I have the same issue, with a see more details where my icon changes from expand more to expand less, and the details are visible or not. I would like to be able to configure it via mutually exclusive properties, instead of having variants.

I’m using the MaterialUI for FIGMA file, that has a lot of configurations and I noticed that, sometimes, toggling a property would toggle another one automatically. So I think it is in fact possible to create mutually exclusive properties. I just don’t know how yet.

If you have access to this file, I’d suggest you try to reverse engineer it in order to find out how they achieve that. I’ll do the same and try to answer you if I can.

I would also find mutually exclusive booleans useful. My use case is a bottom overlay dialog box component in which I want to include a standard Android system navigation bar and a Face ID iPhone gesture/swipe/home indicator without creating variants. If one is toogled on, obviously the other should be toggled off.

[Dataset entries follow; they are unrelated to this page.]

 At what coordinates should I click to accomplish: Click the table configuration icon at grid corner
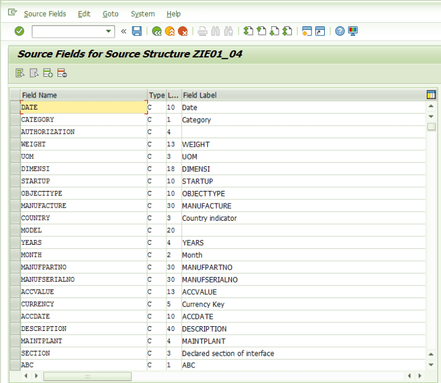click(431, 95)
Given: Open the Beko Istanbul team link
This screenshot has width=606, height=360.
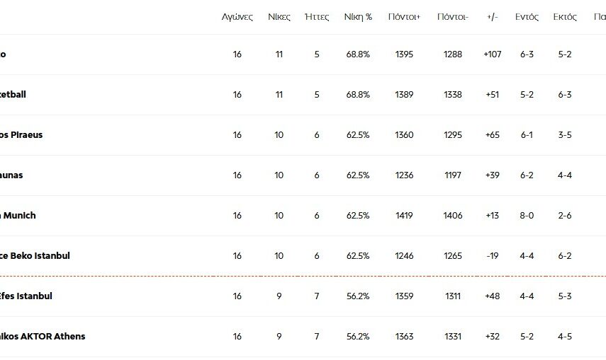Looking at the screenshot, I should coord(35,256).
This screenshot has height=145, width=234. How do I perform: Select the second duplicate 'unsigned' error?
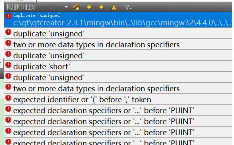click(x=118, y=33)
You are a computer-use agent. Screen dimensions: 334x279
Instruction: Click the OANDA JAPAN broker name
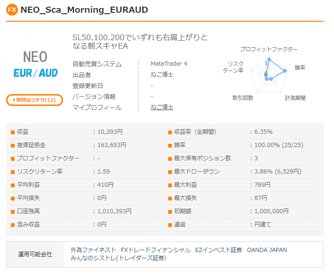(x=267, y=250)
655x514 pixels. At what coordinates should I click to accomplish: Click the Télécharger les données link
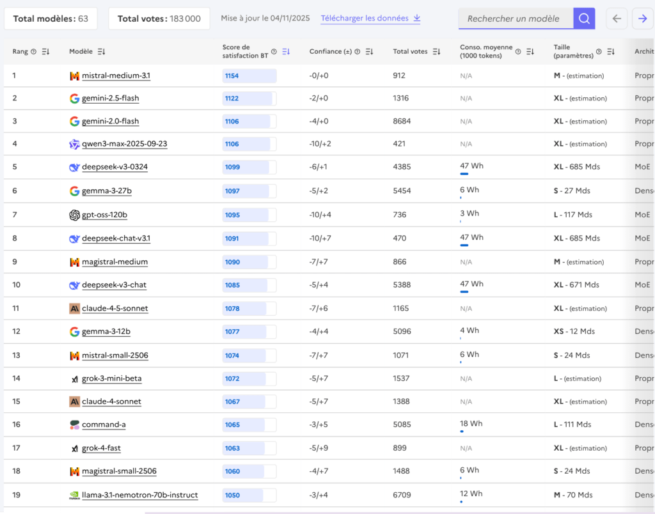[365, 19]
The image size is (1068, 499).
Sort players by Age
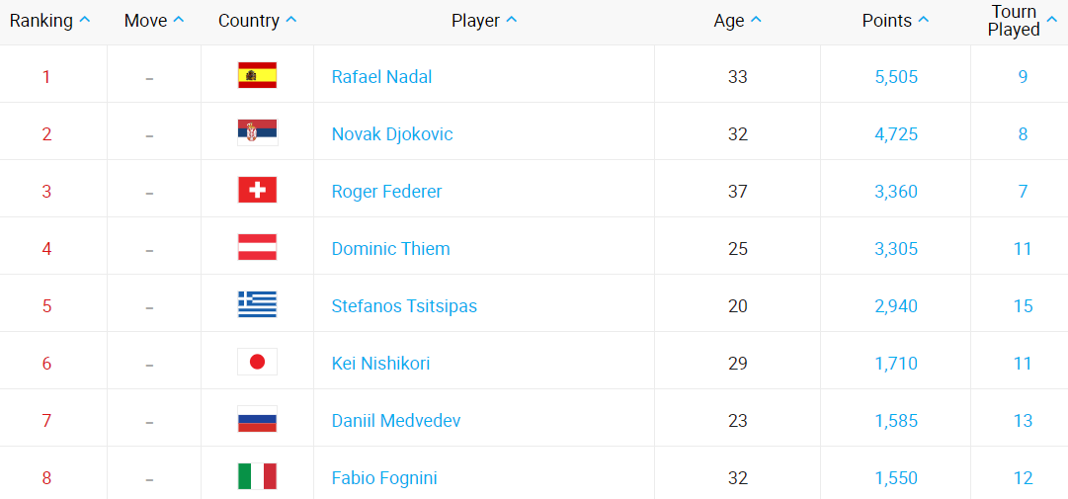737,21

@Emma17 - you might have seen something similar to this: Component Properties walkthrough - YouTube
See how two variants with the same initial variant property where assign a second variant property with “true” and “false” values, effectively creating a toogle switch for that property. Both variants also contain a layer which has a boolean property. At 21:00, this boolean property is detached from one variant, thus creating conditional toogles.

It still requires variants and is more like nested toogles, not mutually exclusive ones.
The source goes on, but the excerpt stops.